Maria Zalesky, co-director of Ruby Women, said the opportunity to put the new program before CASE was a great platform for the ministry to go before peer schools.


A committee of people from various universities receive submissions in each category from a number of public and private schools on the west coast, Zalesky said. After that, the committee reviews each submission and then chooses the gold, silver, and bronze awards.

“It is very competitive so being given the highest award is an honor for Biola,” said Zalesky.

The Ruby Women ministry began in October 2012 as a result of a data study compiled in the same year by Women Doing Well, a national survey Biola participated in.

“Women Doing Well is exploring and advancing one of the key ingredients in American philanthropy: women of faith who give generously and influence others to do the same,” said Jay Hein, former director of the White House Office of Faith-Based and Community Initiatives. “This vital organization is at the leading edge of increasing understanding of the stewardship needs of women and helping the marketplace relate to women effectively.”


Kristen Hahn, co-director of Ruby Women, said the new ministry is for friends, parents, and alumnae of the university.

“Ruby Women is Biola’s resource for women to learn, serve, give and travel together. These are the four pillars of Ruby Women.”

Hahn explained that Ruby Women is different from a lot of women’s ministries because it offers an active opportunity for women with a passion to impact the kingdom through Biola and invest in something significant such as Biola’s students.

“All four pillars are a part of this,” she said.

At this year’s ministry fair, Ruby Women had a booth to inform students and offer mentoring connections for young women and Ruby Women, according to Hahn.

“We had an abundance of girls show interest — more than we had mentors,” she said.

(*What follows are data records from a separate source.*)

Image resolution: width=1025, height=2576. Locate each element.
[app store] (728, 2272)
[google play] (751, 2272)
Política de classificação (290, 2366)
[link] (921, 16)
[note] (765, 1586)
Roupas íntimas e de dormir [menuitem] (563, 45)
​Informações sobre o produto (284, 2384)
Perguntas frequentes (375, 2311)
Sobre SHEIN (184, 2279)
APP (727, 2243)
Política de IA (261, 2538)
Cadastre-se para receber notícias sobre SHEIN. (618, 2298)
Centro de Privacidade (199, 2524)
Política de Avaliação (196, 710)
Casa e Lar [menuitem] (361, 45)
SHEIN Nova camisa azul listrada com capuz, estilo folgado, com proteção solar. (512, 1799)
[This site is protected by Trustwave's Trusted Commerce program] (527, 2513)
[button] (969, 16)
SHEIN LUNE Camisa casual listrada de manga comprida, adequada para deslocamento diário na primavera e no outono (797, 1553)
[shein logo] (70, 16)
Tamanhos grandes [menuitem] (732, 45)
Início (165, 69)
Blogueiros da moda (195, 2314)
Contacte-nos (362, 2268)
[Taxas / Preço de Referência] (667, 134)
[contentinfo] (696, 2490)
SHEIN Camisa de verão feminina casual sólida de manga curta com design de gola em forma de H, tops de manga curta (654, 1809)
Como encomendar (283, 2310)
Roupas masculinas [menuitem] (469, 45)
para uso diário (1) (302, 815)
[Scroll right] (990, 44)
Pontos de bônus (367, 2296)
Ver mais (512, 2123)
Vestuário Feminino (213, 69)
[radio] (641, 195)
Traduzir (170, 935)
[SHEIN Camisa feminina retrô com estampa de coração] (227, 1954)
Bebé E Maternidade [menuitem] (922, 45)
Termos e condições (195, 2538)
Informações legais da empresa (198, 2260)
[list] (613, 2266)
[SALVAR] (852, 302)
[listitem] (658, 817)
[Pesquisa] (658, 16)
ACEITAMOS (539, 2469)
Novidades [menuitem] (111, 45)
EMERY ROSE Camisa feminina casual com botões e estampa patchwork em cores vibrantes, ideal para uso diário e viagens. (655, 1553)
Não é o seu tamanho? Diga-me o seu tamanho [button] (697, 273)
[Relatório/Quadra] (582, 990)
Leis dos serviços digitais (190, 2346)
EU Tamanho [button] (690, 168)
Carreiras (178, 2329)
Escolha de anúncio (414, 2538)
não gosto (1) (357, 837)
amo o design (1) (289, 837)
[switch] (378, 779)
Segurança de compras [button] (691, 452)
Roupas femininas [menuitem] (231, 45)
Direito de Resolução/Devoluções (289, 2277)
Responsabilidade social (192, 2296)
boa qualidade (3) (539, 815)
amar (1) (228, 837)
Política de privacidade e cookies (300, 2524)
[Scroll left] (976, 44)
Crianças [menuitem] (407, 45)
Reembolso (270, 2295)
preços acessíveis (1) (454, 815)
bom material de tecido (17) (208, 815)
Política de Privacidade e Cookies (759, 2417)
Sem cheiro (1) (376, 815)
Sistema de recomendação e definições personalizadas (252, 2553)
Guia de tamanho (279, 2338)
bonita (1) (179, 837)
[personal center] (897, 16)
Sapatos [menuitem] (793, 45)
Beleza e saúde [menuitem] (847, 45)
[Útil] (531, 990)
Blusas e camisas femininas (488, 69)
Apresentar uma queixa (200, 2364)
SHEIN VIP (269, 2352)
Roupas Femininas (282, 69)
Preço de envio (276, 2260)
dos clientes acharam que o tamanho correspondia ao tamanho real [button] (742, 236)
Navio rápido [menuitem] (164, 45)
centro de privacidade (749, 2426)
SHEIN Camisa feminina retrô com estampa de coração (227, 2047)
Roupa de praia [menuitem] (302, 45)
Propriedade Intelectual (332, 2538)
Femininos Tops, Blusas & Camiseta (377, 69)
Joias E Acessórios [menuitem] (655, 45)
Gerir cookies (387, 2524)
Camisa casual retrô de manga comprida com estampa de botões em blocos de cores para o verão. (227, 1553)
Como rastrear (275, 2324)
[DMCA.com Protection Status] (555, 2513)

Hahn explained that Ruby Women continues to connect young female students at Biola with a group network of mentors.
The ongoing mentoring ministry is just part of the services Ruby Women offers, Hahn said. Women are also given the opportunity to meet the needs of incoming international students, as well as volunteer through partnerships with local organizations throughout the year.

Hillary Larkins, interim manager of university events, said that Ruby Women will be assisting Biola alumna Diana Smiley’s non-profit organization Generation Her in its upcoming donation drive on Biola’s campus. The drive will last the entire month of March as part of Women’s History Month.

“Collection boxes will be placed all around campus for donations of anything from diapers, formula, baby clothes, even cribs,” Larkins said.

At the end of March, the materials will be collected and distributed to teen moms in need.